- Source passage:
· · · ·
Core technique (applies to all repairs):[4]

  • Debride devitalized ends back to viable, spatulated mucosa
  • Spatulate both ends on opposite sides to maximize lumen
  • Tension-free, watertight, single-layer interrupted 4-0 or 5-0 absorbable anastomosis
  • Double-J ureteral stent across the anastomosis, leave 4–6 weeks
  • Closed-suction retroperitoneal drain near (not on) the anastomosis
  • Avoid skeletonization — preserve adventitia and longitudinal collaterals

Minimally invasive repair — laparoscopic and robotic ureteroureterostomy is safe and feasible in experienced hands, and produces shorter operative time and less blood loss than ureteroneocystostomy when the injury is detected intraoperatively.[2] In one series, 55.2% of MIS cases were converted to open for urologic reconstruction.[2]

The Skokan Algorithm

A useful teaching algorithm — widely disseminated through Kato et al.'s A Clinical Guide to Urologic Emergencies (Chapter 7, 2021) and attributed to Alexander Skokan, MD — structures the decision flow for iatrogenic ureteral injury around time of recognition:[1]

  • Intraoperative detection → direct evaluation of injury → spatulated primary repair over DJ stent for short defects; reimplantation (± psoas hitch / Boari) for distal injuries; damage-control drainage if unstable.
  • Postoperative detection → imaging (CT urogram is first-line; retrograde pyelogram confirms level and character) → percutaneous nephrostomy ± antegrade stent for immediate decompression → delayed definitive reconstruction after inflammation resolves, typically at 6–12 weeks.

The algorithm's core insight is that temporizing drainage is almost always the right first move after postoperative detection — attempting immediate reconstruction in an inflamed, infected, or urine-bathed field compounds injury.

The original figure is copyrighted in the published chapter and not reproduced here; see Kato et al. Chapter 7 for the schematic.[1]

Bladder Injury

Epidemiology

Bladder injury occurs in approximately 0.36% of laparoscopic emergency surgeries, most commonly at suprapubic trocar insertion, and only 1 in 6 cases is recognized intraoperatively in that setting.[2] By contrast, in gynecologic and obstetric surgery, >90% of bladder injuries are recognized intraoperatively,[7] reflecting both the proximity of the bladder to the primary operative field and the routine use of intraoperative bladder filling and dye instillation.

Intraoperative Recognition

Signs of bladder injury:

  • Clear or urine-colored fluid in the field
  • Visible Foley balloon or mucosa
  • Gross hematuria in the Foley drainage
  • Gas in the Foley tubing (during laparoscopy — pneumoperitoneum entering the bladder)
· · · ·
- The data:
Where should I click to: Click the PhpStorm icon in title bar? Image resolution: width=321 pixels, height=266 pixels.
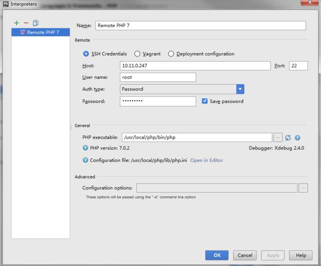click(6, 4)
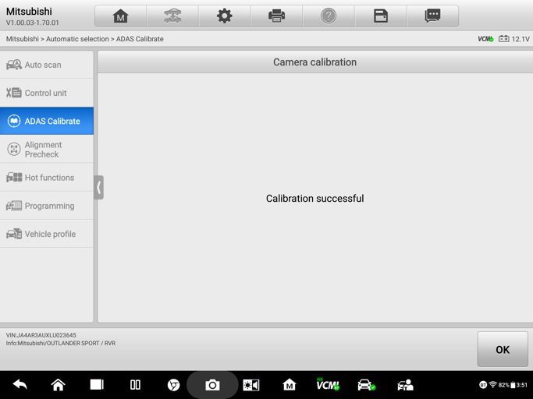Tap the Android back arrow
Image resolution: width=533 pixels, height=399 pixels.
click(x=20, y=385)
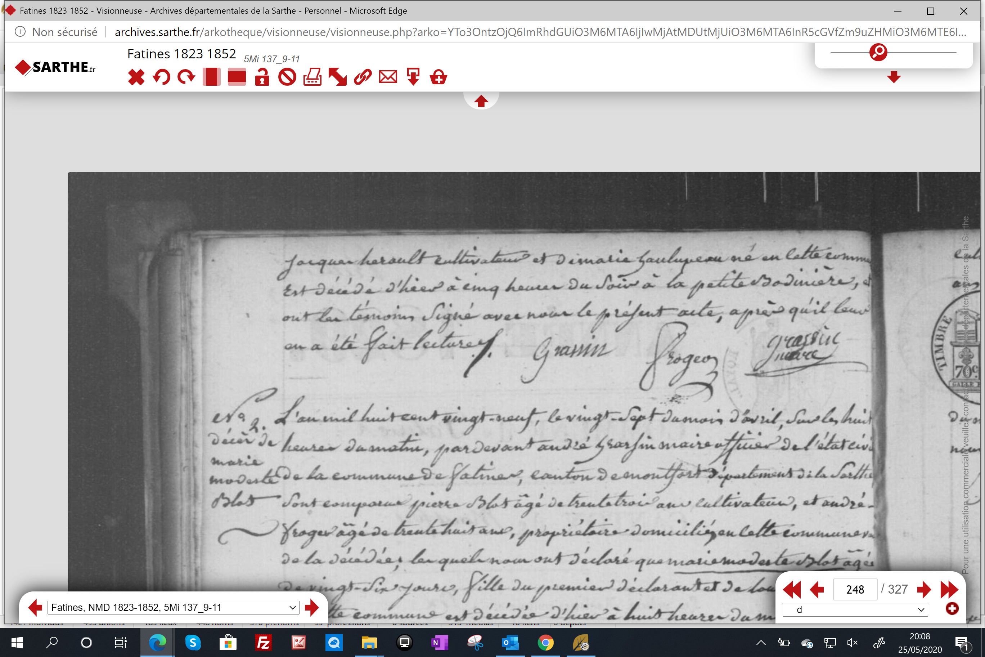Rotate the image counter-clockwise
This screenshot has width=985, height=657.
click(x=161, y=77)
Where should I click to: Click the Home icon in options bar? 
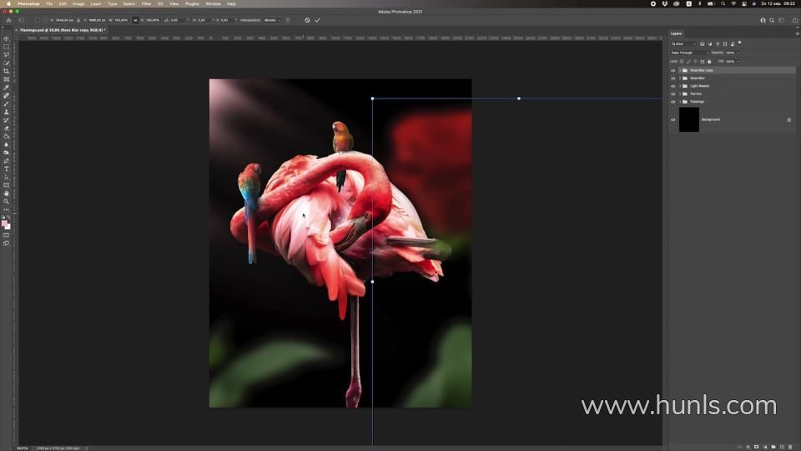7,20
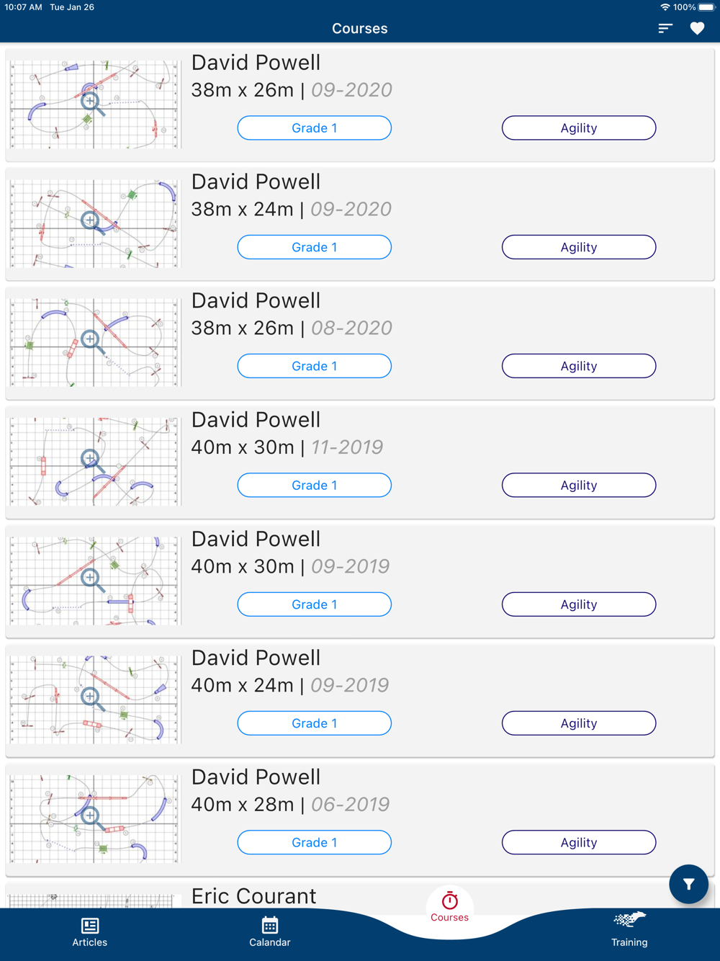Tap Agility on the 06-2019 course
Viewport: 720px width, 961px height.
[x=579, y=842]
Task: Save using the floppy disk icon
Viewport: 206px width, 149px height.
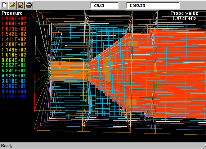Action: [21, 5]
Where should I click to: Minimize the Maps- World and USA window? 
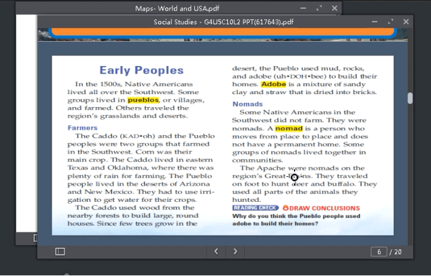(303, 8)
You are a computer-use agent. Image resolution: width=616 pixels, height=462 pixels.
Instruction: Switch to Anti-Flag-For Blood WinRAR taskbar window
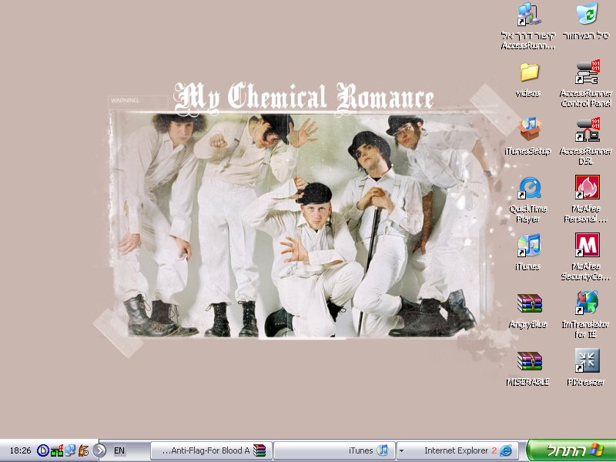(x=211, y=450)
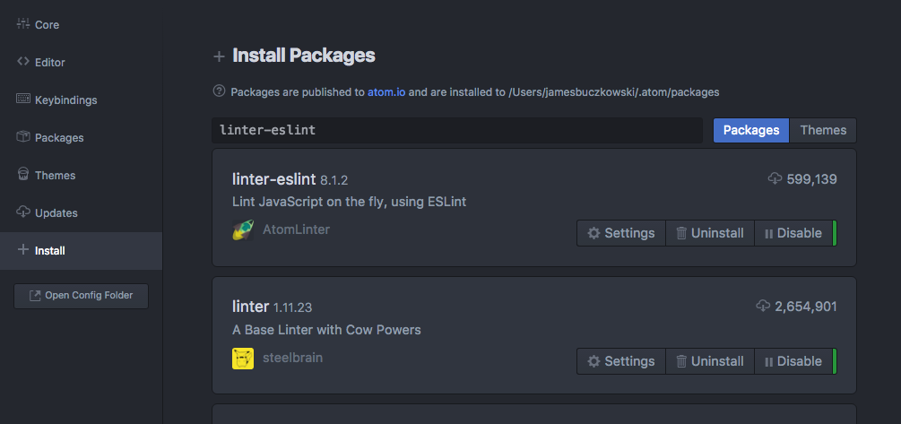The image size is (901, 424).
Task: Switch search to Themes
Action: [x=823, y=130]
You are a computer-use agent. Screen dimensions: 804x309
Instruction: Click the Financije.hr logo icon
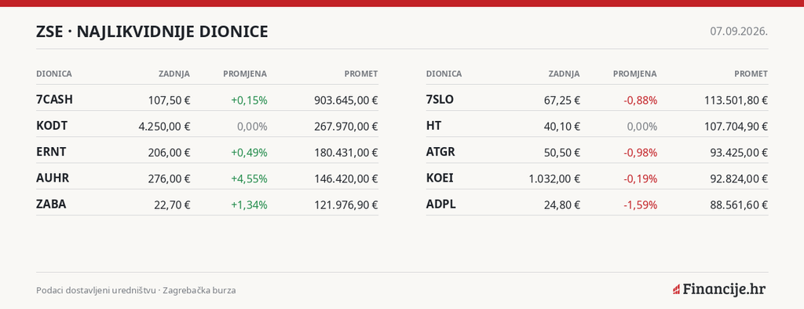676,289
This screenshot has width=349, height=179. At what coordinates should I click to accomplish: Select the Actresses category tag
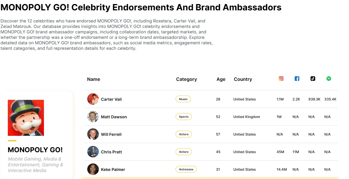(x=186, y=169)
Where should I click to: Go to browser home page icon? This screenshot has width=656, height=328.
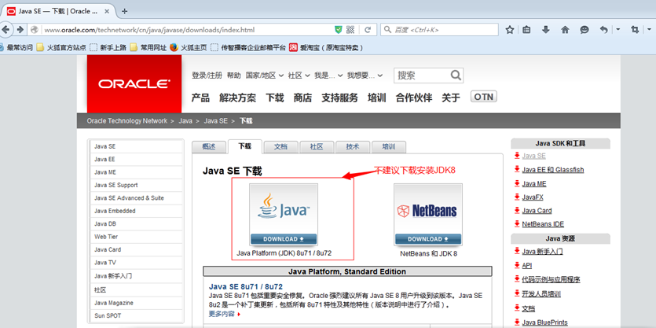point(565,30)
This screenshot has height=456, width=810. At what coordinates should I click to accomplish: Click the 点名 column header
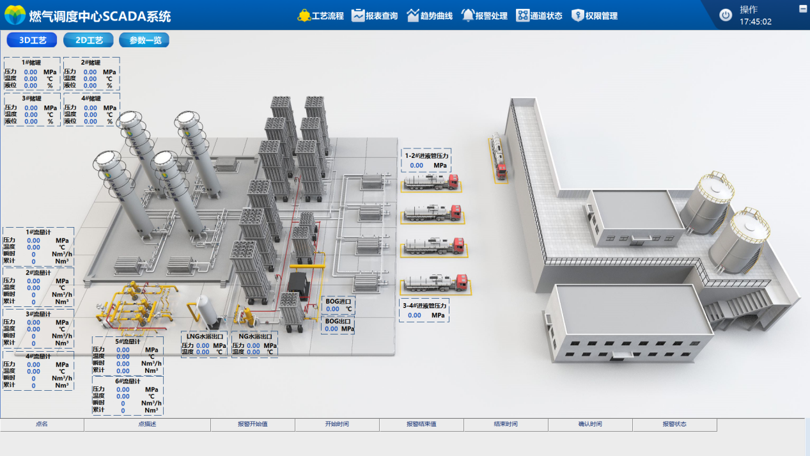pyautogui.click(x=42, y=425)
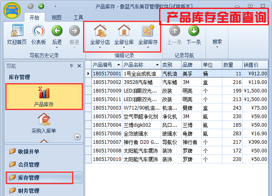Viewport: 272px width, 196px height.
Task: Switch to the 视图 ribbon tab
Action: 56,18
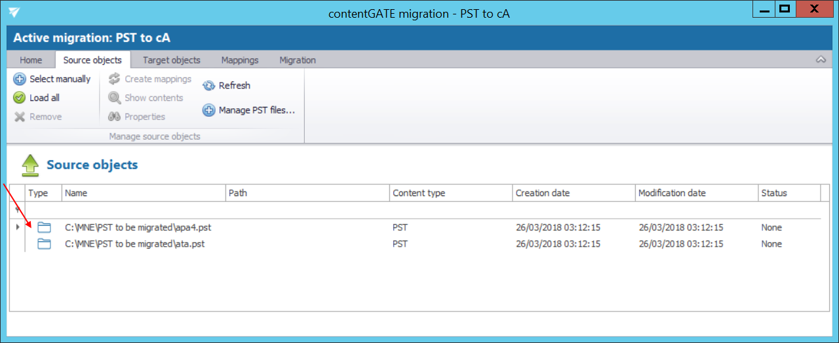Screen dimensions: 839x343
Task: Click the Refresh icon in the ribbon
Action: pos(208,85)
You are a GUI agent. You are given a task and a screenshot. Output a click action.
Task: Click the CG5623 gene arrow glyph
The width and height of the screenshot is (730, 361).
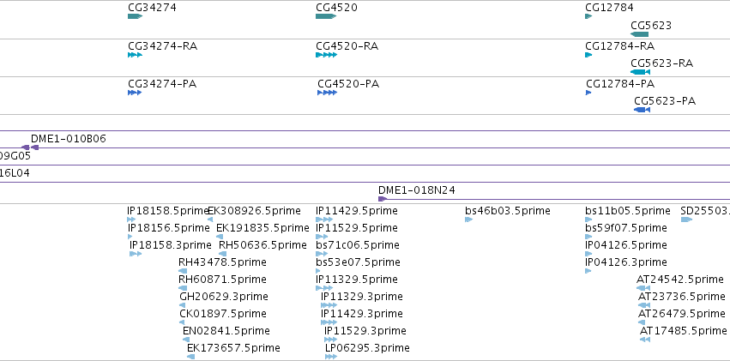point(639,34)

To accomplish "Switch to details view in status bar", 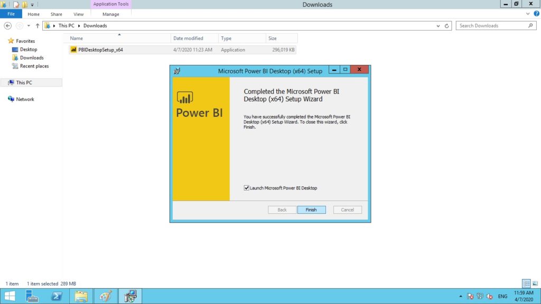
· · · ·
- Problems and tasks:
1: Please quote everything in the urologic injury passage from "Intraoperative Recognition" down to "entering the bladder)".
2: List every sign of bladder injury given in the urologic injury passage.

- Per-task outputs:
1:
Intraoperative Recognition

Signs of bladder injury:

  • Clear or urine-colored fluid in the field
  • Visible Foley balloon or mucosa
  • Gross hematuria in the Foley drainage
  • Gas in the Foley tubing (during laparoscopy — pneumoperitoneum entering the bladder)

2:
- Clear or urine-colored fluid in the field
- Visible Foley balloon or mucosa
- Gross hematuria in the Foley drainage
- Gas in the Foley tubing (during laparoscopy, from pneumoperitoneum entering the bladder)